[Data entries]
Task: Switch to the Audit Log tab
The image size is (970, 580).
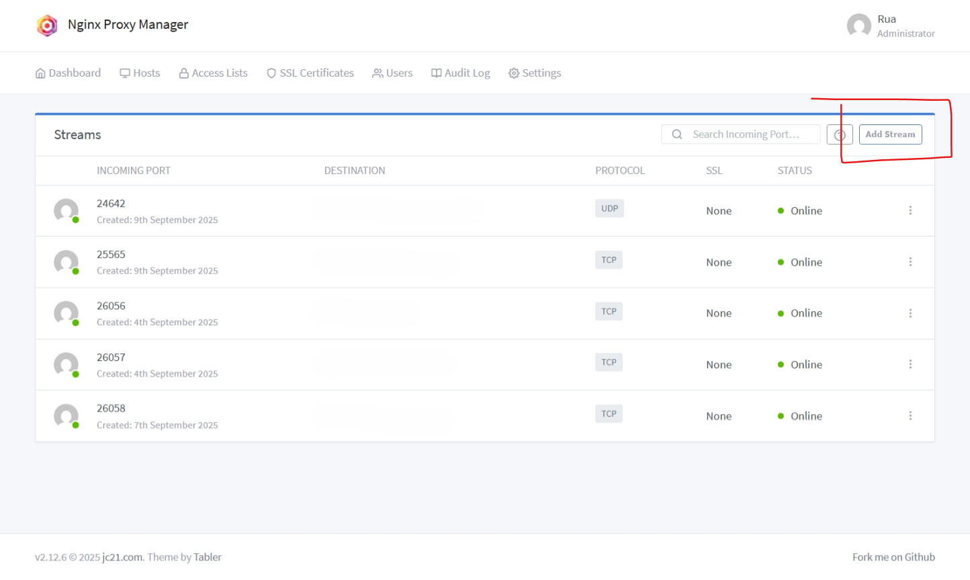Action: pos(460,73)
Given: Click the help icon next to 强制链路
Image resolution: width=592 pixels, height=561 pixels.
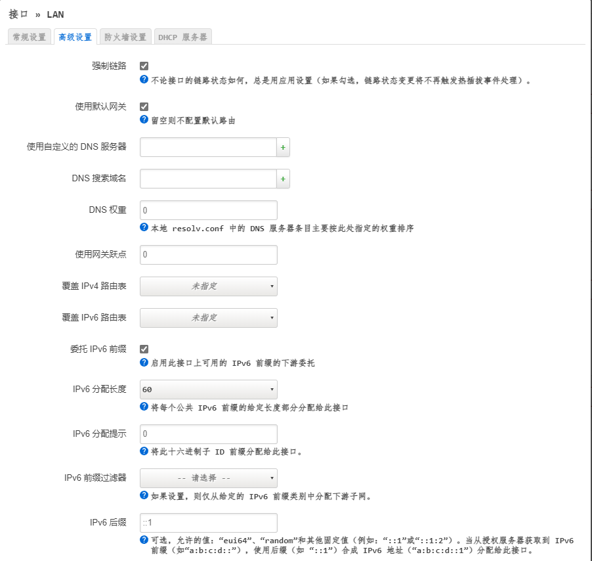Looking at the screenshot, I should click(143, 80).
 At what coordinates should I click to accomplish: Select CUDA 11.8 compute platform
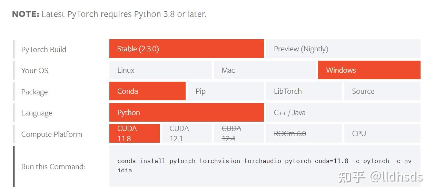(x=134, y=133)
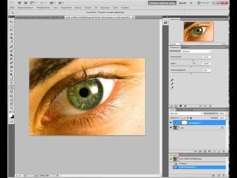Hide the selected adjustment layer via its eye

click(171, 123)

#### Exercise requirements
What should appear is an exact copy of the lines from the one containing "At what coordinates" through the last line of the records above, pictures excluded.

#### Answer to the exercise
 At what coordinates should I click to accomplish: Select CUDA 11.8 compute platform
(x=134, y=133)
Hide the selected adjustment layer via its eye

click(171, 123)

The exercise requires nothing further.